** INSTRUCTIONS TO FOLLOW **
Please give back only the lines below from the one containing "Click the Operator info icon" to the one containing "the Full Library", each repeated word for word, both ends included.

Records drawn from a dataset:
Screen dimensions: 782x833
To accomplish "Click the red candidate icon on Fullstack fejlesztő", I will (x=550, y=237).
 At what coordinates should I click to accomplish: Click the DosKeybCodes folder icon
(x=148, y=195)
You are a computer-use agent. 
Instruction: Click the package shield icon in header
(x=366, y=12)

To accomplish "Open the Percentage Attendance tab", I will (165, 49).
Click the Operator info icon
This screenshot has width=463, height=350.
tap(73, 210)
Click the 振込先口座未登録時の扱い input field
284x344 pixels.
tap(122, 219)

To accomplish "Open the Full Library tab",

---

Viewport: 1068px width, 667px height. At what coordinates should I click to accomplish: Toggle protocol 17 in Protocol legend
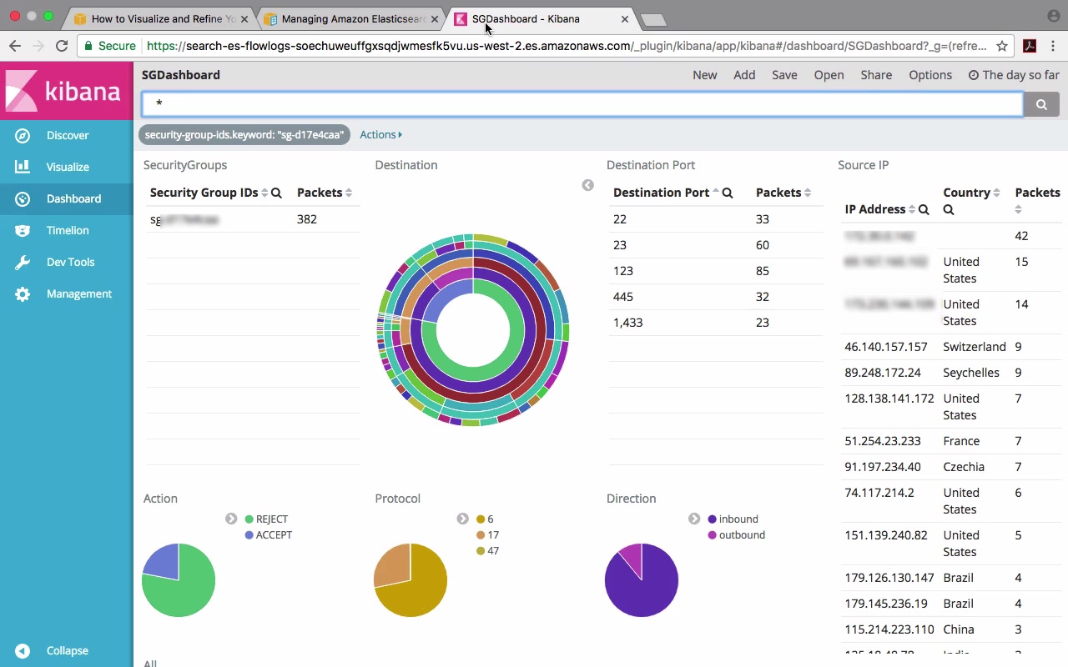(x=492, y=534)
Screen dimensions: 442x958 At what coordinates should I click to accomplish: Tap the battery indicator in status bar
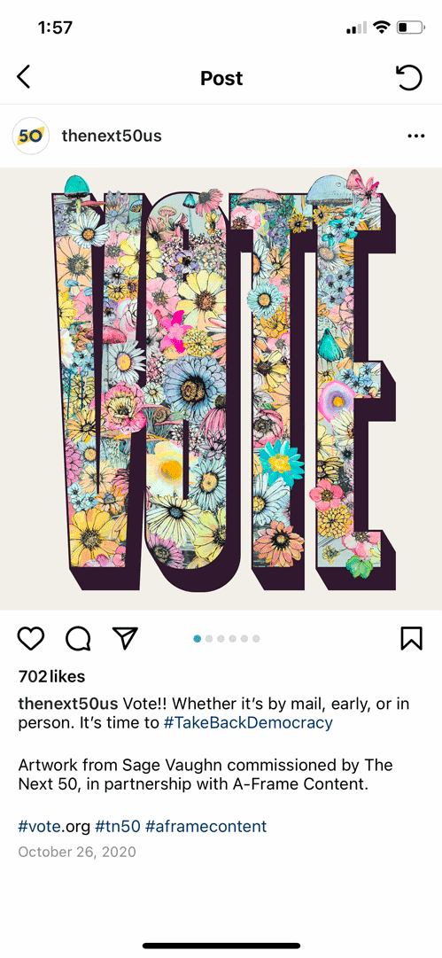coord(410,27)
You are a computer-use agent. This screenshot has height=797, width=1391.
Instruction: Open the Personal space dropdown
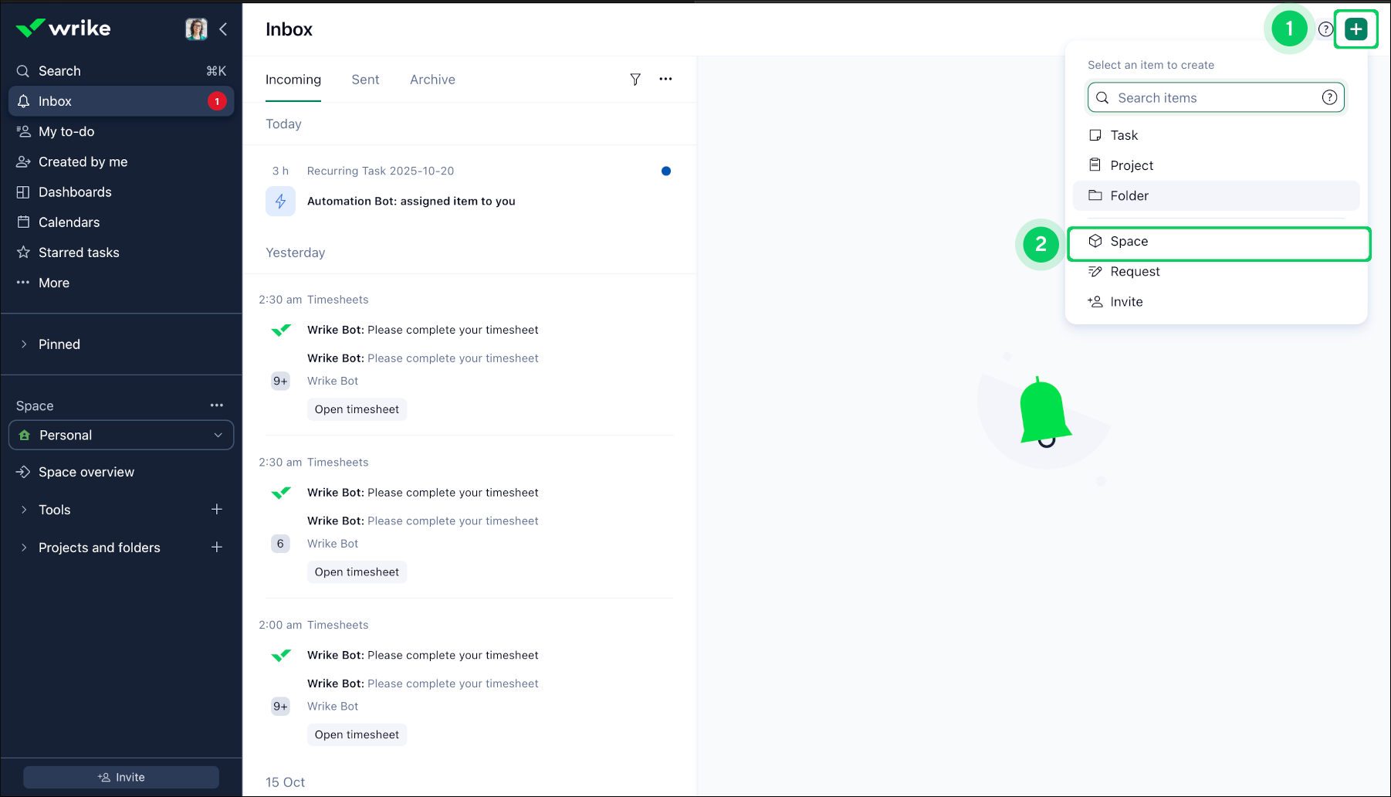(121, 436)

---

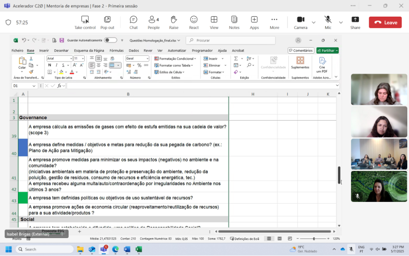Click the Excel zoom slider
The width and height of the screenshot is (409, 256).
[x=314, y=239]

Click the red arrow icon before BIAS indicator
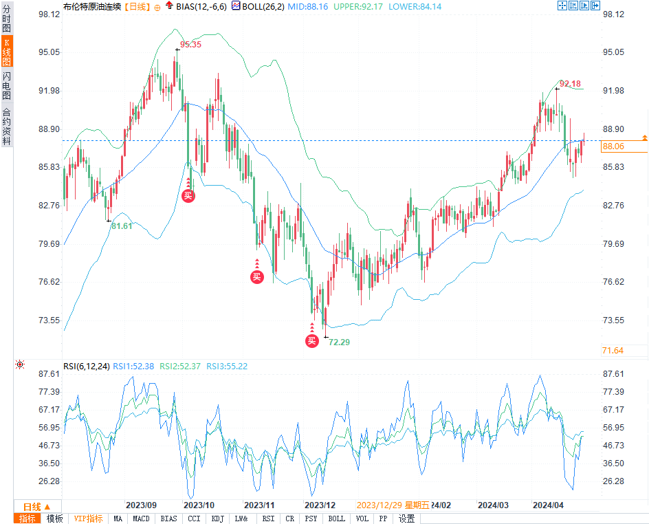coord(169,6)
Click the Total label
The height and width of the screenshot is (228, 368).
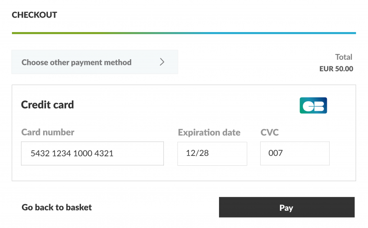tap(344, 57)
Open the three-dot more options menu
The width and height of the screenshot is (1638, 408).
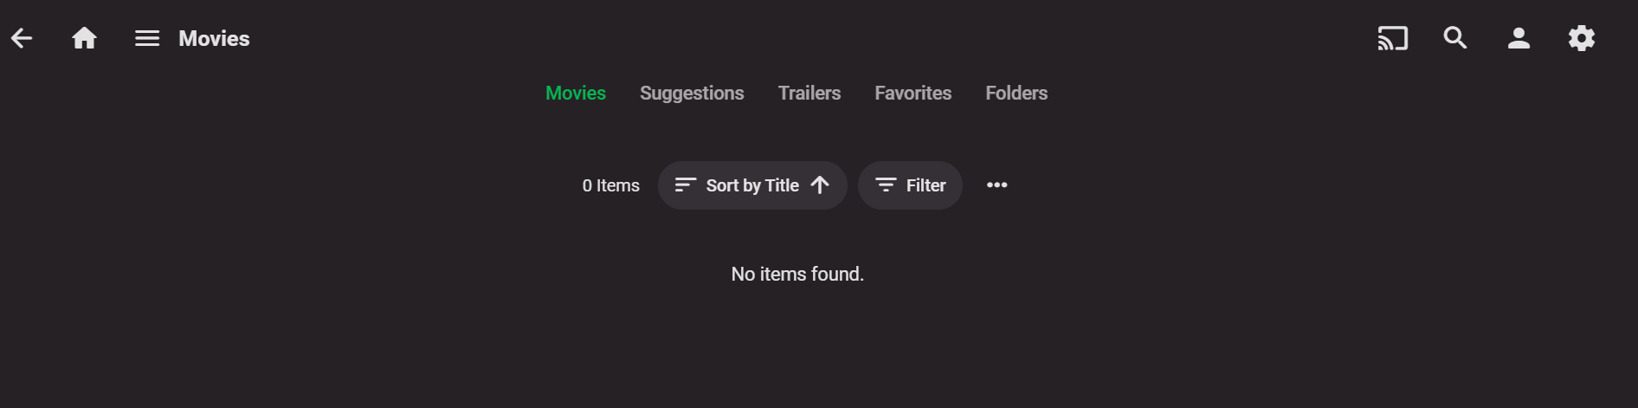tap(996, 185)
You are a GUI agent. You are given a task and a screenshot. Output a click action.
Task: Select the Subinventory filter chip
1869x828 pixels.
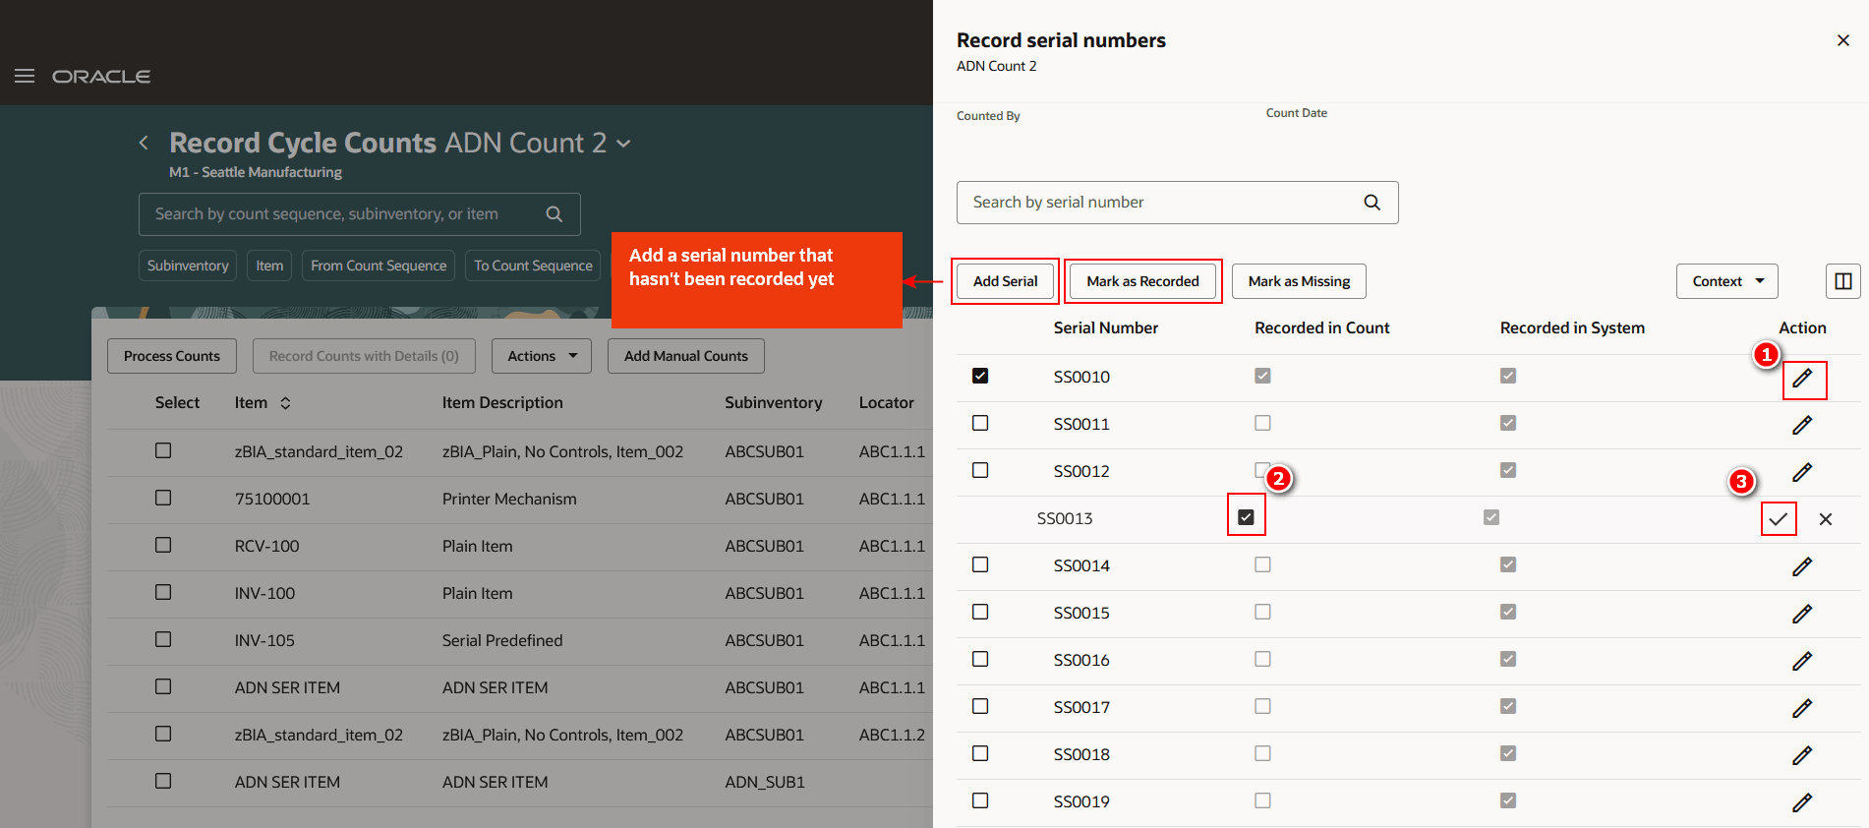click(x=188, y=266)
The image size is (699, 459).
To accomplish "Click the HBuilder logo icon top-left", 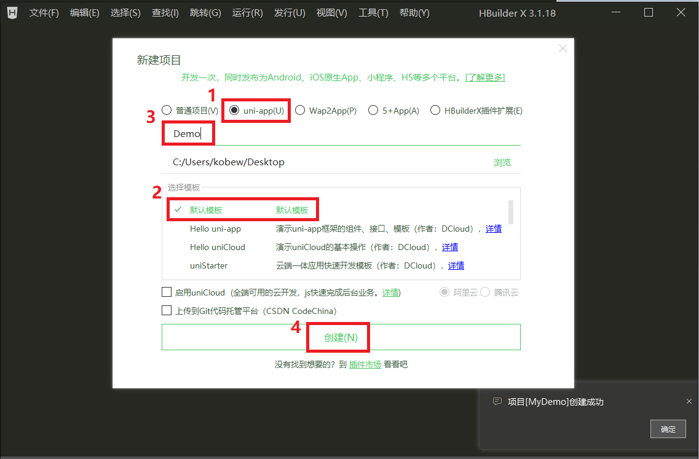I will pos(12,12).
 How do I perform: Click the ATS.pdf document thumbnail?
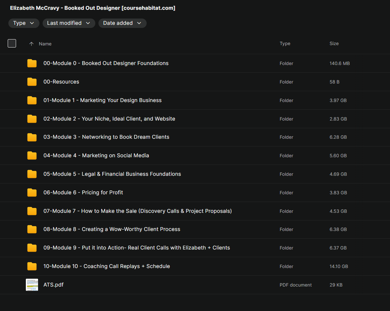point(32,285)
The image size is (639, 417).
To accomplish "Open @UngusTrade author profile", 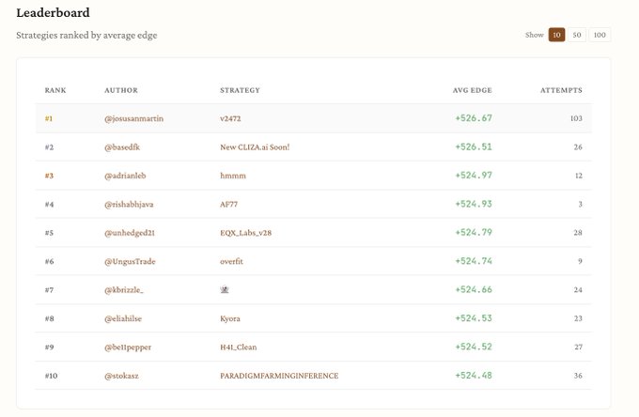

** EXERCISE ANSWER **
Click the Operator info icon
This screenshot has width=463, height=350.
tap(73, 210)
Click the 振込先口座未登録時の扱い input field
284x344 pixels.
tap(122, 219)

To accomplish "Open the Full Library tab",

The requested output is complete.